> [Excerpt provided]
+--
Sinus Persicus
- Discipline: Archaeology, History, Iranian Studies
- Language: English, Persian, Arabic
- Edited by: Shahin Aryamanesh

Publication details
- History: 2024–present
- Publisher: Tissaphernes Archaeological Research Group (Iran)
- Frequency: Semiannual

Standard abbreviations
- ISO 4: Sinus Persicus

Indexing
- ISSN: 3041-993X (print) 3041-9948 (web)

Links
- Journal homepage;

= Sinus Persicus (journal) =

Sinus Persicus is a scholarly journal publishing papers on Persian Gulf and Gulf of Oman. The journal was established by Shahin Aryamanesh, faculty member of Institute for Humanities and Cultural Studies.
+--
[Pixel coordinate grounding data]
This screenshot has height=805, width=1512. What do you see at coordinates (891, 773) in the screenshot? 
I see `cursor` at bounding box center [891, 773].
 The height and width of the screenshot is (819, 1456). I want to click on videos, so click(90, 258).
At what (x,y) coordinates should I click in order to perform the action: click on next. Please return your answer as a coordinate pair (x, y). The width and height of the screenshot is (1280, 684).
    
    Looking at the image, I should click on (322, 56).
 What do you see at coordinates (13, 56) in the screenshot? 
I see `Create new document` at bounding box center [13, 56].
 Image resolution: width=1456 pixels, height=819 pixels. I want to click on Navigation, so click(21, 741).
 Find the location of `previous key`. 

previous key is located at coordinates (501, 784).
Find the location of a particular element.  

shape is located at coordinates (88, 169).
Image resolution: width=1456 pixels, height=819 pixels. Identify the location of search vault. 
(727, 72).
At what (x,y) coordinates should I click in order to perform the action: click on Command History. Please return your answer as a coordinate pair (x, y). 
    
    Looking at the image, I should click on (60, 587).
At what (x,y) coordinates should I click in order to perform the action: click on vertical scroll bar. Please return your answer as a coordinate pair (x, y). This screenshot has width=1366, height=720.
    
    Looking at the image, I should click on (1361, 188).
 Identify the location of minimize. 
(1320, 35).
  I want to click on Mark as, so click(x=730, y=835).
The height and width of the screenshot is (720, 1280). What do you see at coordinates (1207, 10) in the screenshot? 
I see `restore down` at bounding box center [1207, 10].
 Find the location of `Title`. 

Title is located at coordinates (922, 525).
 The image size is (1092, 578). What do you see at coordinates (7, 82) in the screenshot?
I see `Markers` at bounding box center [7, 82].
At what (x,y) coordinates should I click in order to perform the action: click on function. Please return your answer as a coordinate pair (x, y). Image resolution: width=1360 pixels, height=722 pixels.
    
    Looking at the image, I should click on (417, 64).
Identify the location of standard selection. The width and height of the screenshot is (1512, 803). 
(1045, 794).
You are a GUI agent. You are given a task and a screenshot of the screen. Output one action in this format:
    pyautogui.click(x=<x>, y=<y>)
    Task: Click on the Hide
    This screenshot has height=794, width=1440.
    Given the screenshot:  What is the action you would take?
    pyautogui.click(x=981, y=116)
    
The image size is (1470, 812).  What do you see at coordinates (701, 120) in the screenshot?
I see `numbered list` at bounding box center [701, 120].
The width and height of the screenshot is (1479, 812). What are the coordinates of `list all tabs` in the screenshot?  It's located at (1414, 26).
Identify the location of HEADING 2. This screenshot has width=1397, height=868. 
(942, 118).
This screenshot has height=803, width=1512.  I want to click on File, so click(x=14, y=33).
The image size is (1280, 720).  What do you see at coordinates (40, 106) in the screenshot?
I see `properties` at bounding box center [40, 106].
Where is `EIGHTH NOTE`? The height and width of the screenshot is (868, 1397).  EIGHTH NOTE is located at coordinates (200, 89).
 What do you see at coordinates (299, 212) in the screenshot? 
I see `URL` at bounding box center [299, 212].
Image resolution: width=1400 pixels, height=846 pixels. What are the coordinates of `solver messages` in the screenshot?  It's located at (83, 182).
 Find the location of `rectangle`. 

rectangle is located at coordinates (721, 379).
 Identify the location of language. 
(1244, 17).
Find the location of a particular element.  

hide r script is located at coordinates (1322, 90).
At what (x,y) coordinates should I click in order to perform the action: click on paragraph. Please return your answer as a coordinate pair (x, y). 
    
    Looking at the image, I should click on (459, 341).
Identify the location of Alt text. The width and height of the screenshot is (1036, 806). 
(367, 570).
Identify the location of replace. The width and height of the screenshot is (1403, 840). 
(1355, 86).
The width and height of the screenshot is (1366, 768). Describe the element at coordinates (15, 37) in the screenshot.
+--
> [Work task 1] List the disciplines that the Sinus Persicus journal entry above assigns to the journal.
> [Work task 2] Please carry on writing the Sinus Persicus journal entry above, starting after its last sentence.

> [Response area 1] Archaeology, History, Iranian Studies

> [Response area 2]
The journal covers studies on the culture and civilization of the Persian Gulf and Gulf of Oman in its broadest sense. Sinus Persicus publishes on Persian studies, including archaeology, ancient history, linguistics, religion, epigraphy, numismatics, and the history of art of the Persian Gulf, Gulf of Oman, Strait of Hormuz, and Persian Gulf islands, as well as on cultural exchanges and relations between Iran and its neighbours.

This journal is published in English, Persian, and Arabic by Tissaphernes Archaeological Research Group.

Sinus Persicus is an open access journal and was indexed in Scopus. This journal ranked first among Iranian journals in the SCImago ranking.